-- begin Source data --

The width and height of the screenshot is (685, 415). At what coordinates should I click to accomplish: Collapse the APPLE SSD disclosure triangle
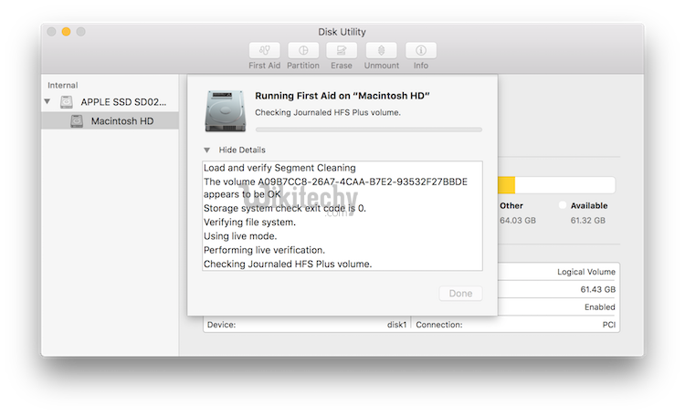tap(47, 102)
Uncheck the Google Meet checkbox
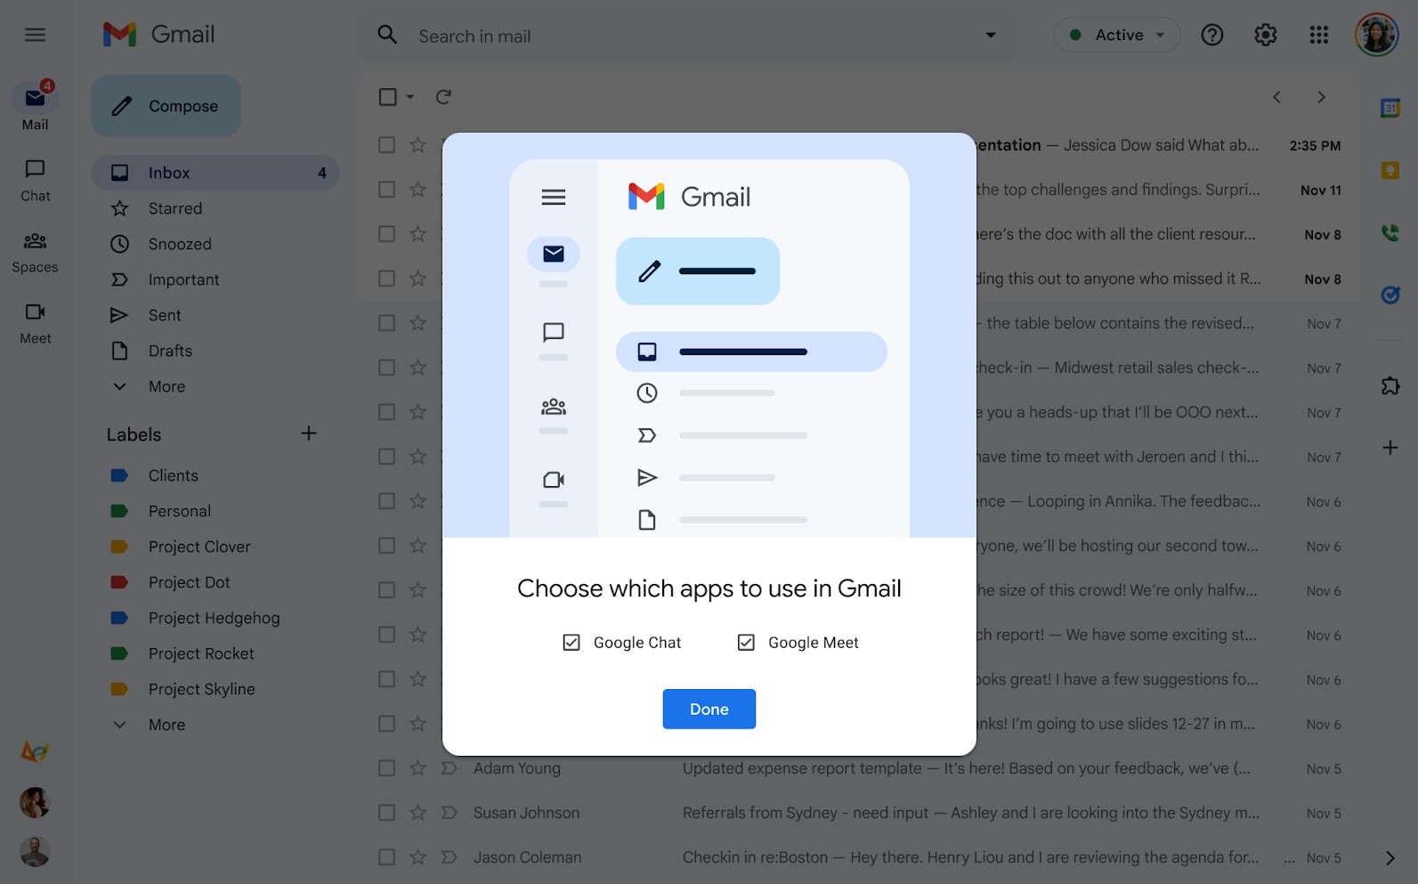Viewport: 1418px width, 884px height. [x=746, y=643]
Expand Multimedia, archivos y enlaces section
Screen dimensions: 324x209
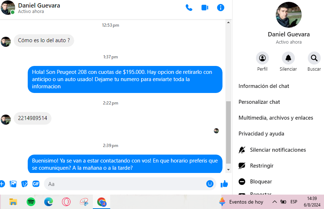pos(276,118)
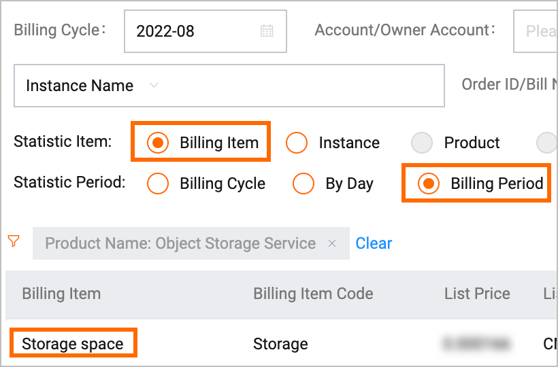Click the Storage space billing item

point(73,344)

-- end Source data --

• **Instruction**: Format the lines as a JSON list of strings, one string per line, skipping blank lines and leaving out the pictures.

• **Result of this task**:
[
  "The width and height of the screenshot is (685, 415). At what coordinates should I click to accomplish: Collapse the APPLE SSD disclosure triangle",
  "tap(47, 102)",
  "Uncheck the Google Meet checkbox",
  "Viewport: 1418px width, 884px height. [x=746, y=643]",
  "Expand Multimedia, archivos y enlaces section",
  "Screen dimensions: 324x209",
  "pos(276,118)",
  "Click the Storage space billing item",
  "point(73,344)"
]